How to Get Free or Cheap Tech Support
It’s bad enough that you have to spend your Sunday with the phone wedged between your shoulder and ear, as you root through your computer’s control settings or tangle with a mess of serpentine cables behind your home entertainment system, because something isn't working. Having to pay for help just makes matters worse.
In that regard, things are looking up. More and more companies, including Microsoft and Crutchfield, now offer free or inexpensive help to resolve many of your gadget dilemmas. The chart below identifies some of the features offered by three free or low-cost tech-help services: Costco Concierge Services, Crutchfield, and Microsoft Answer Desk.
Microsoft Answer Desk
In early December 2011, Microsoft quietly launched Answer Desk, an online tech support center that provides free help to customers dealing with basic Microsoft software malfunctions, and offers in-depth help for a fee. The company's move may have come in response to Apple, which offers free in-store support for basic problems, and priority support for a yearly fee.

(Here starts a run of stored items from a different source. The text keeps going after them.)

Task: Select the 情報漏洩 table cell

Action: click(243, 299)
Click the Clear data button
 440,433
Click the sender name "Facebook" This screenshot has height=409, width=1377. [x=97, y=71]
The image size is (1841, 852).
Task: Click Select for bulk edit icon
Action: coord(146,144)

If you're having a problem with Excel, or if your version of Windows isn't behaving as it should, Microsoft has technicians standing by to help you out at no charge. Answer Desk staff can assist you over the phone or via a custom Web chat service. Support is available around the clock to anyone with a Hotmail account, which is free and easy to create.
Answer Desk's free service is available only for dealing with simple problems involving a Windows product. For more-complex issues, you'll have to pull out your credit card.
In a series of informal trials, I asked for advice on buying a Windows phone, setting up Entourage (the Apple-only Microsoft Office email and calendar client), and finding some toolbars that had gone AWOL in my version of Word.
The technician I spoke to about Entourage seemed happy to ditch me with a link to a relevant FAQ page, but my other two support agents were very patient and helpful.
Microsoft aims to make the whole experience seem personal. Each of its technicians has a profile picture, a personal page that can be bookmarked, and a Yelp-like star rating. Some even speak multiple languages. If you find a technician who is particularly helpful, you can search for and request that person in the future, by name or by ID number.
Answer Desk's premium services, ranging in price from $49 to $99, buy you anywhere from one hour to two hours of "one-on-one" time with a tech. The rep will help you optimize your PC's performance, root out and eliminate viruses, or get more out of your Windows products. If you and the tech can't figure out a particular problem via chat or over the phone, Answer Desk staff can access your computer remotely.
These services are, in part, an answer to Apple's One to One service, which makes various technical support and learning tools available to customers online and in Apple stores for $99 a year.